Wednesday, September 18, 2013

ruqayyahali 9/18

As a current student of theory, I like when things relate. Most of the time this doesn't make sense until the fifth time I read it and maybe even not then or even the twenty-fifth time. However, in this reading of "The Emergent Rules" by Charles Jenks, I am once again pulled into modernity and its schizophrenic nature.

He speaks about the eleven different ways in which art and architecture have developed over the ages. The rules with which they are associated and how they have been both forwarded and regressed by modernism. At the end o his discussion, Jenks says:

"Rules, however, do no necessarily a masterpiece make, and tend to generate new sets of dead-ends, imbalances and urban problems.

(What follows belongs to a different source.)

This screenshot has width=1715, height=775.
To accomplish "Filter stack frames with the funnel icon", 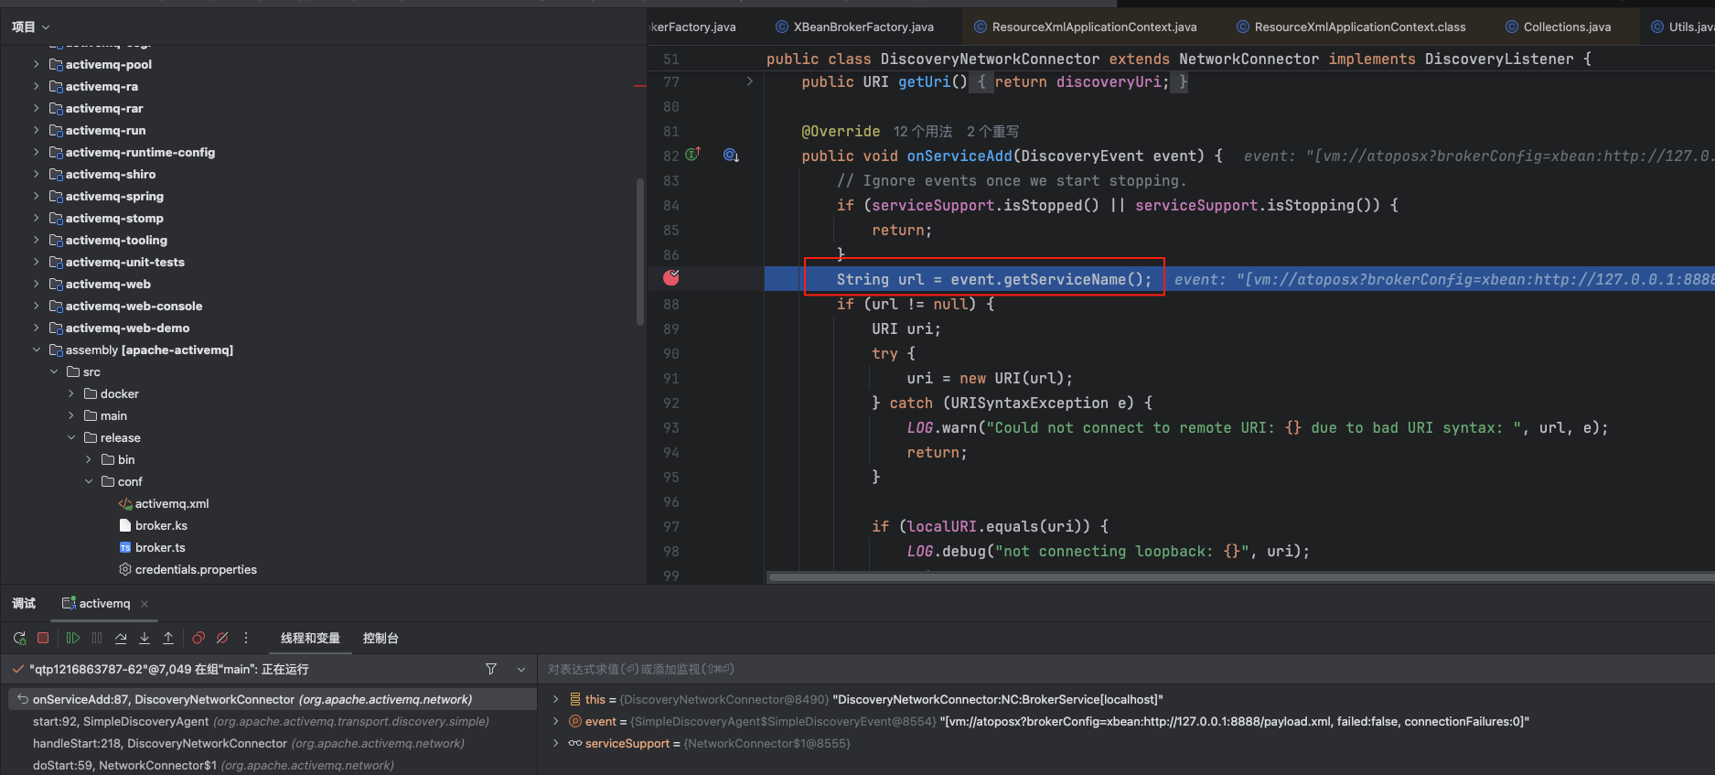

Hence the ambivalence of our age to orthodoxy and the romantic impulse to challenge all canons of art and architecture while, at the same time, retaining them as a necessary precondition for creation: simultaneously promoting rules and breaking them." (Jenks 294)

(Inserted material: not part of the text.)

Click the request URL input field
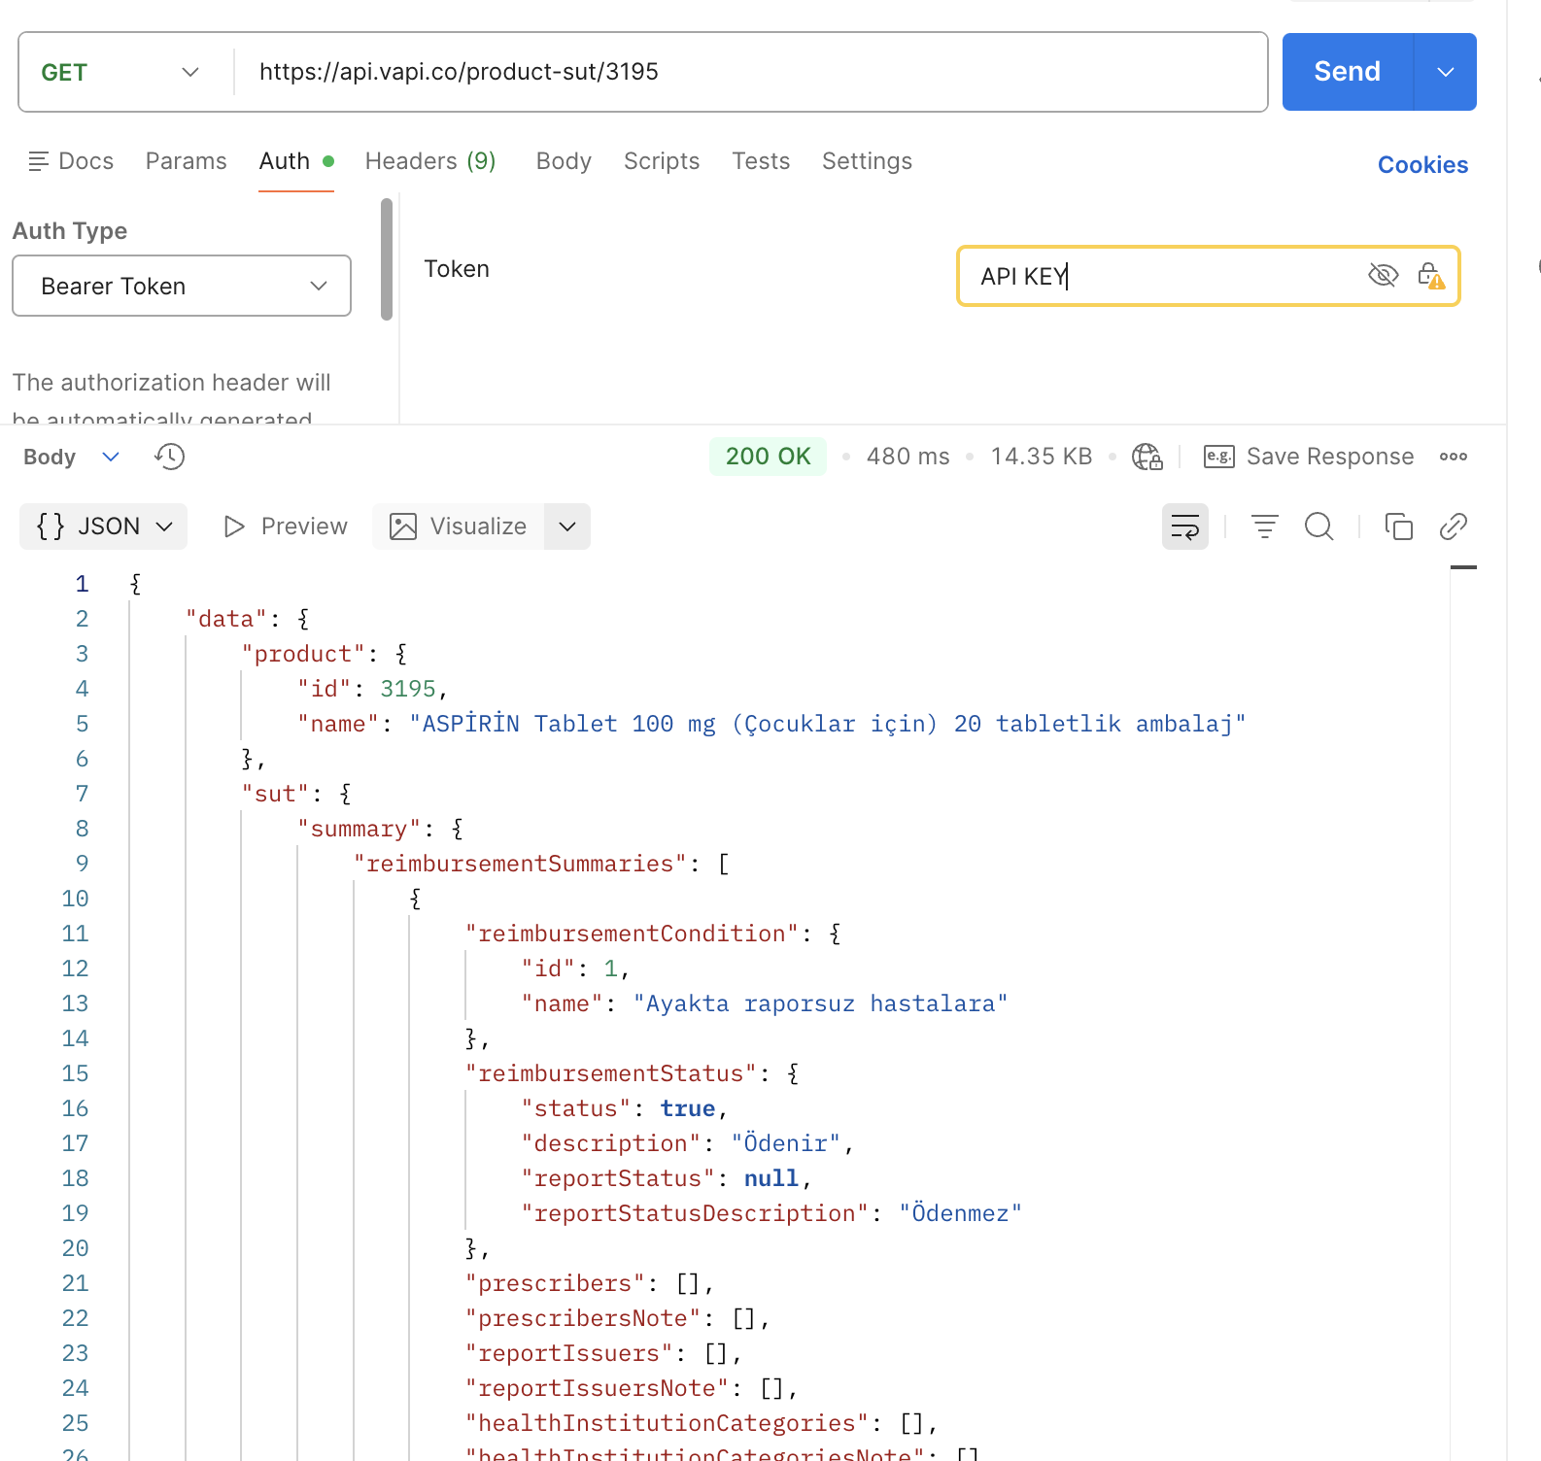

This brings me to my conclusion of the schizophrenia associated with modernism that is apparent throughout the themes of art and architecture in this particular article. The ever-changing nature of the evolution into the 'modern age' has both been argued for and against. We and the generation after us will always want to retain what has been done before for tradition's sake while seeking to break tradition and create new ideas and rules (more like guidelines, really) on every impulse we have.